Le débat sur la fin de vie concerne la société tout entière

Publié le 16 Avr, 2013

 Alors que le gouvernement actuel prévoit de mettre en place “une assistance médicalisée pour terminer sa vie dans la dignité” et que le CCNE doit rendre prochainement un avis sur les modalités du suicide médicalement assisté, Vincent Leclercq, médecin généraliste, professeur d’éthique et prêtre assomptionniste, publie un ouvrage relatif à la fin de vie. Interviewé à cette occasion par l’hebdomadaire Pèlerin, il explique que le débat sur la fin de vie concerne tous les membres de notre société.

 

Interrogé sur les raisons qui l’ont incité à s’intéresser à la fin de vie, Vincent Leclercq explique que lorsqu’il était interne en médecine, il avait été “choqué” que le chef du service où il travaillait ait “demandé aux infirmières de poser un cocktail lytique [“un mélange de médicaments qui accélère la mort” précise la journaliste] à un patientUne euthanasie clandestine“. Et d’ajouter: “le  cocktail n’a pas marché, on a dû le refaire. Le patient a mis deux jours à mourir“. A contrario, dans un autre hôpital en charge des malades du sida, le médecin avait “vu que l’on pouvait mourir autrement. Avec sérénité“. 

Pour Vincent Leclercq, la loi Léonetti de 2005 relative aux droits des malades et à la fin de vie  actuellement en vigueur, ne doit pas être modifiée. En effet, “en refusant tout acharnement thérapeutique, en respectant la volonté du patient et en obligeant à soulager la douleur“, cette loi est “tout à fait équilibrée” estime le professeur d’éthique. En outre, elle est “précieuse” car elle “oblige” patients, proches et soignants à trouver un accord et à “écouter le malade“. Enfin, son vote à l’unanimité à l’Assemblée national n’est “pas un hasard“.

 

Revenant sur la récente proposition de loi du député UMP Jean Léonetti sur la sédation terminale qui sera prochainement discutée à l’Assemblée (Cf Synthèse de presse Gènéthique du 02/04/2013), le médecin rappelle que “la loi permet déjà au médecin de délivrer au malade en phase terminale un médicament pour soulager sa douleur (un sédatif). Même si cela peut avoir, comme effet ‘collatéral’, d’abréger la vie“. Pour Vincent Leclercq, “l’essentiel est que l’intention ne soit pas de donner la mort“. 

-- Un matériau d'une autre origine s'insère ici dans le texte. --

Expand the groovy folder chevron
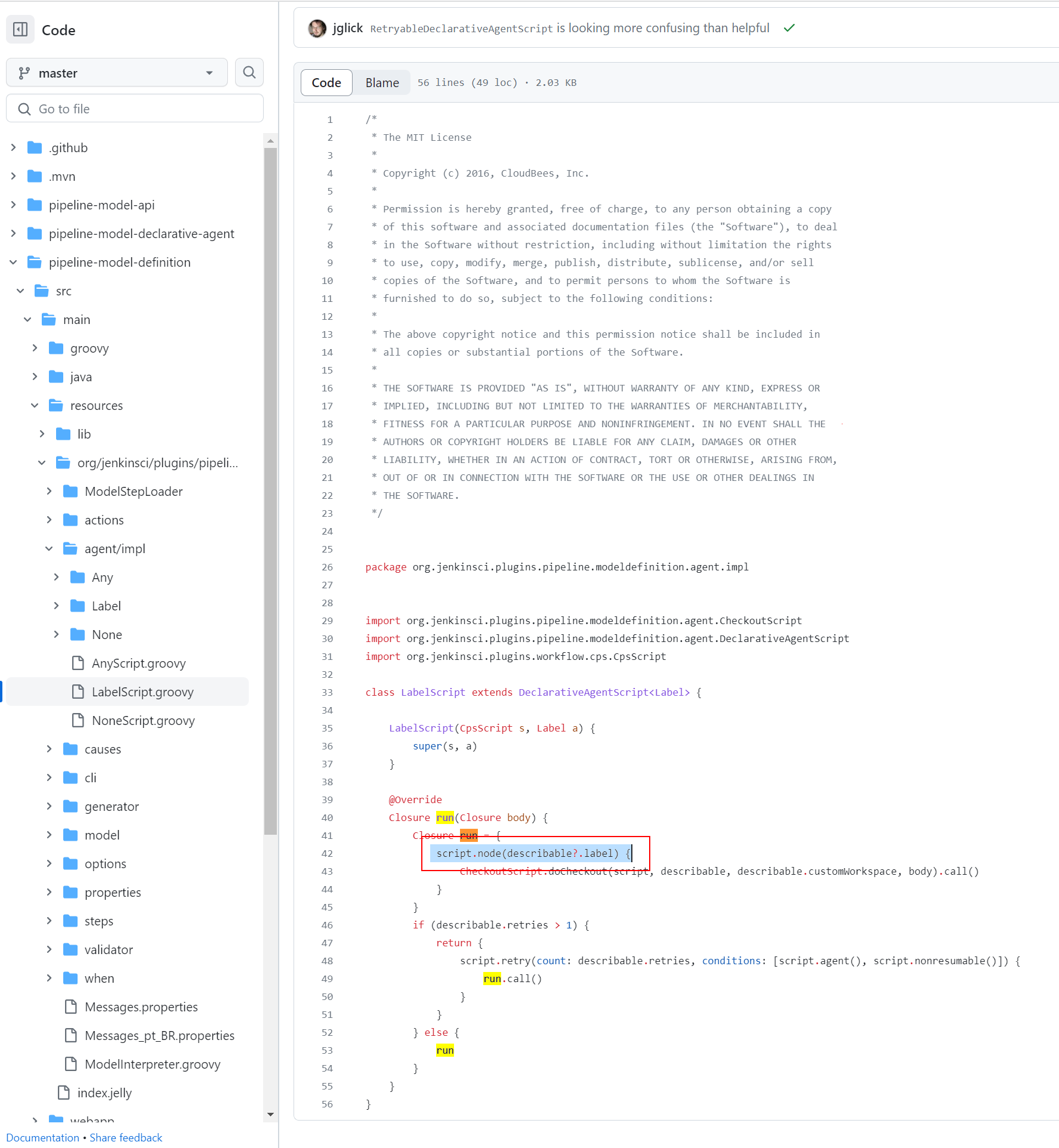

Actuellement, selon les sondages, les Français sont favorables à une dépénalisation de l’euthanasie. Cependant, il explique cela parce qu’ils ne la connaissent pas suffisamment: “le fond du problème est qu[‘ils] ont peur d’être pris dans un univers technique et médical qui les empêche de maîtriser leur mort“. 

 

Il poursuit en précisant que si le suicide assisté était légalement autorisé, “cela pourrait signifier que certaines formes de fin de vie échappent à la dignité, au respect. […] Les plus vulnérables en viendraient immanquablement à s’interroger sur la valeur de leur propre vie. Au moment où la collectivité aurait la capacité de poser un geste de mort, au seul motif de supprimer la souffrance, le doute surgirait en eux. Et aussi dans le regard de l’autre“.

 

Enfin, interrogé sur les soins palliatifs, il précise qu’ “ils honorent le lien entre le malade et la société qui a pris soin de lui“. En outre, “ils ont inspiré au système médical une culture plus collégiale, qui place le patient au centre du soin“, traduisent le fait que “même proche de la mort, l’homme n’a pas tout perdu“, et “donnent l’espoir que la vie peut toujours rebondir, même brièvement, dans un surcroît de vie“.